I’m puzzled. But that’s not unusual. I was driving past the gas pumps the other day and noticed that the price of gas had jumped 12 cents a litre. The previous week it had dropped by 3 cents. Now, I am not a long haul trucker, so wild swings in gas prices rarely get my attention. Actually, I hardly notice it now that the kids have left home and we have downsized to one small, fuel efficient vehicle.
I am going to go out on a limb and offer an allegedly fabulous prize if anyone can explain to me in simple English, or any other language for that matter, how the price of gas is determined.
I understand a thing or two about economics. I have a cursory knowledge of the laws of supply and demand. I have lived through many wild gyrations in the stock market. I understand the correlation between bond prices and interest rates. And when the price of gold whipsaws, I am rarely surprised.
There are other things that also befuddle me. Our national postal system, in an attempt to attract new customers and improve the bottom line, recently increased the price of stamps by 30%. Wow. You should have seen the lineup of small business owners at the post office, eagerly waiting to do a mass mail out to their customers. This should also enhance business at Christmas time for the handful of people, mostly older Canadians, who still send cards.
Do you understand cable and internet bills? How about trying to decipher the myriad of phone packages available to a bewildered public? And electricity rates. These things are all perplexing, but like lemmings, we simply take our medicine, follow the crowd and pay higher and higher prices for everything.
But how do they calculate gas prices? I watch the news and when reports come up about a glut of oil on the world markets, I pay attention. When I hear about the price per barrel of oil plummeting, I rub my hands in eager anticipation of a drop in prices at the pump. Wrong. You are so wrong. This is merely a clear signal that prices will go up.

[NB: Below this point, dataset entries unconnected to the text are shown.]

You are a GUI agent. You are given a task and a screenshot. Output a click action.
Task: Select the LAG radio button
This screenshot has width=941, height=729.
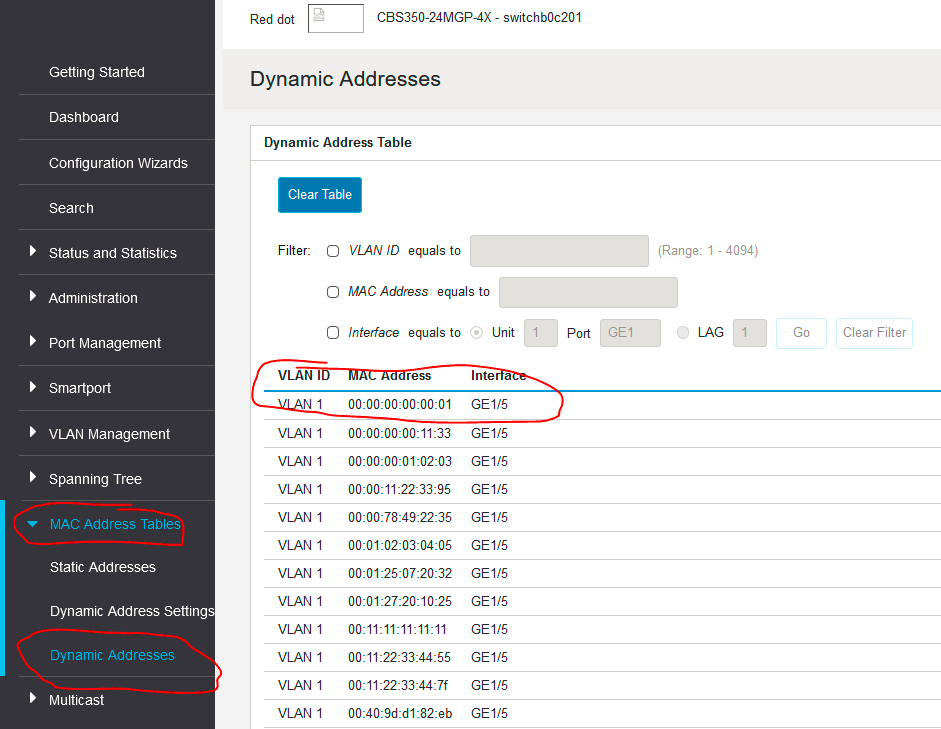[682, 332]
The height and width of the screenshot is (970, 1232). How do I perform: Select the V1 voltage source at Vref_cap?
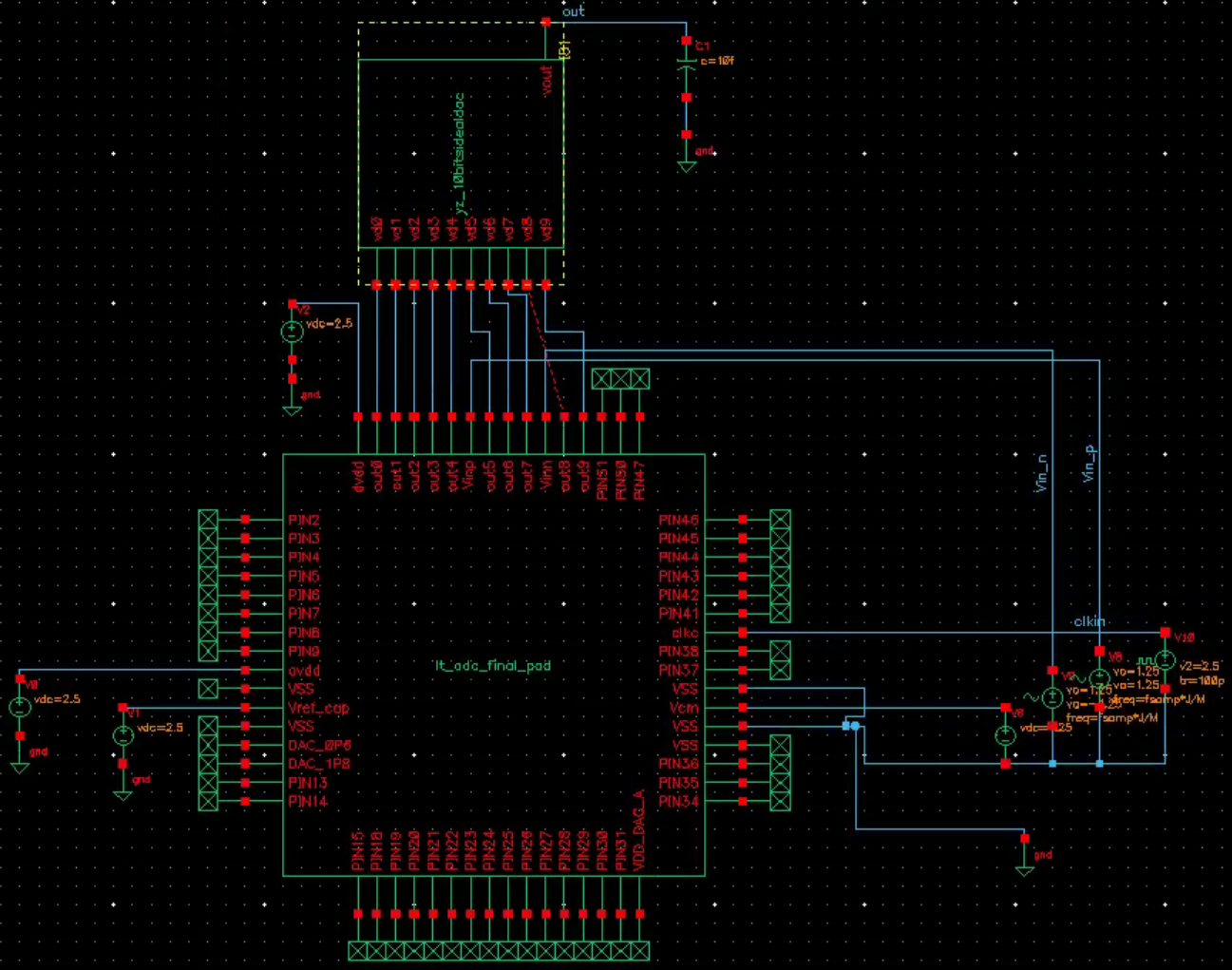tap(123, 735)
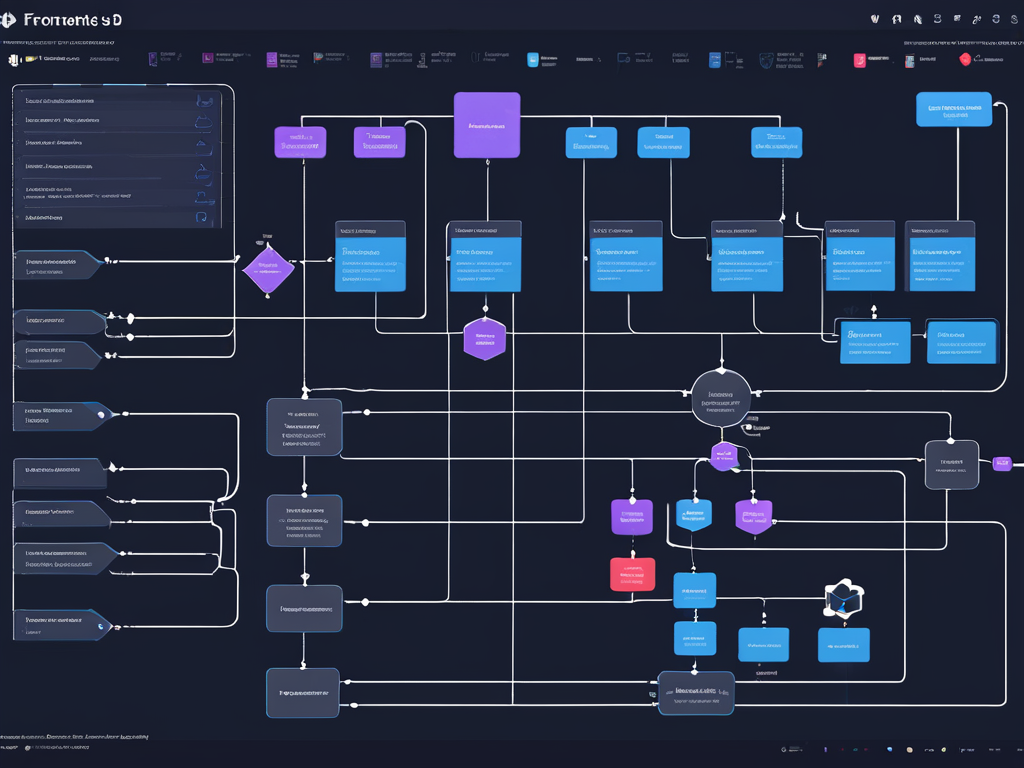Click the first icon in top-right header
1024x768 pixels.
[x=875, y=18]
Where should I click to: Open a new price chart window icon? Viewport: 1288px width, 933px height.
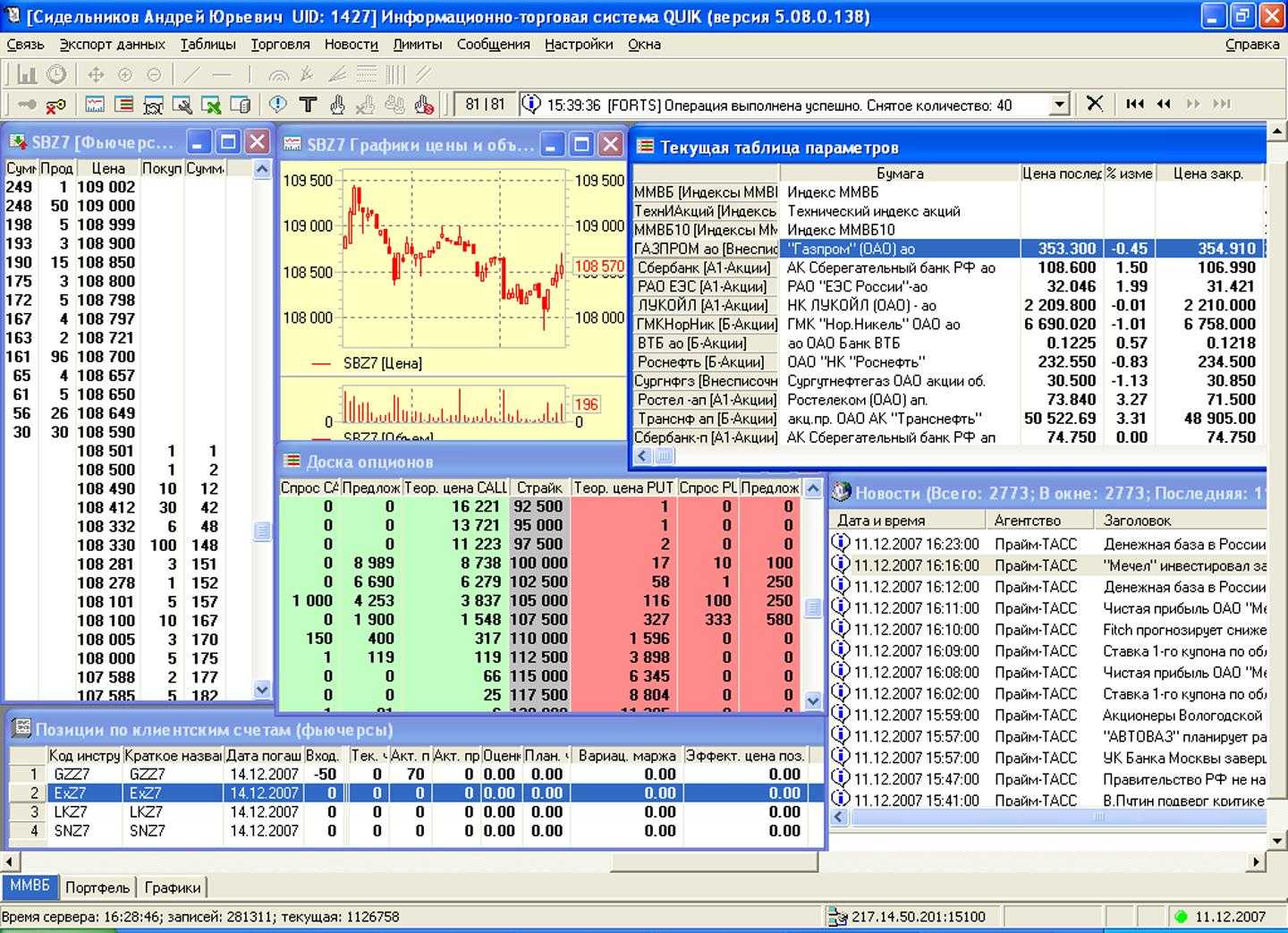[94, 106]
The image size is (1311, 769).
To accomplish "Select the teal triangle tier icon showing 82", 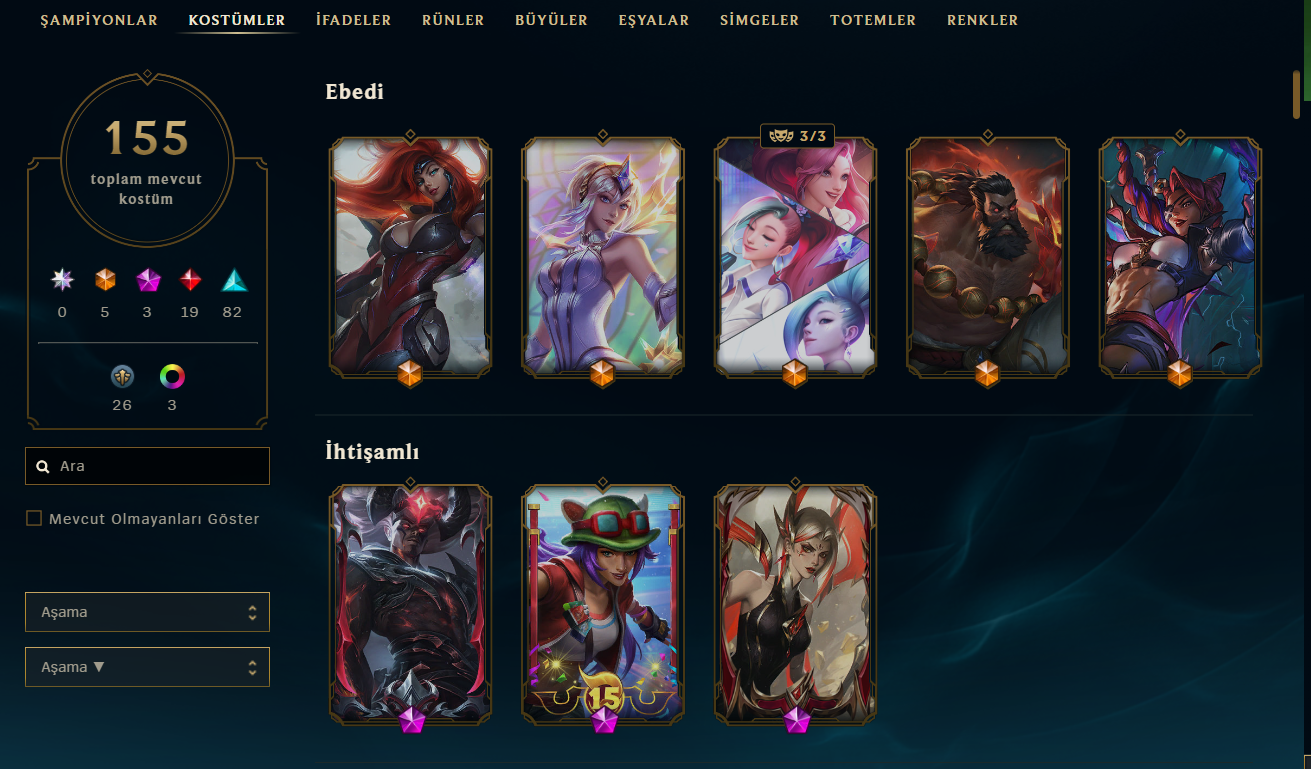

Having no one, not even an economist, explain to me how gas prices work, I did some study and have come up with my own theory.
You simply take the number of sheiks and divide it by the number of billionaires. You then multiply this by the millions of the great unwashed masses. (That’s you and me, by the way). You toss in a bit of supply and demand, add a dash of the Bakken shale gas find (no fracking way), a hint of El Nino, a pinch of pestilence, plague and polar vortex, along with several layers of taxation and … presto! Gas goes up 12 cents a litre.
Thankfully, rum prices are not subject to these wild fluctuations. Admittedly, the price continues to rise, but, as of yet, it has not reached its true value.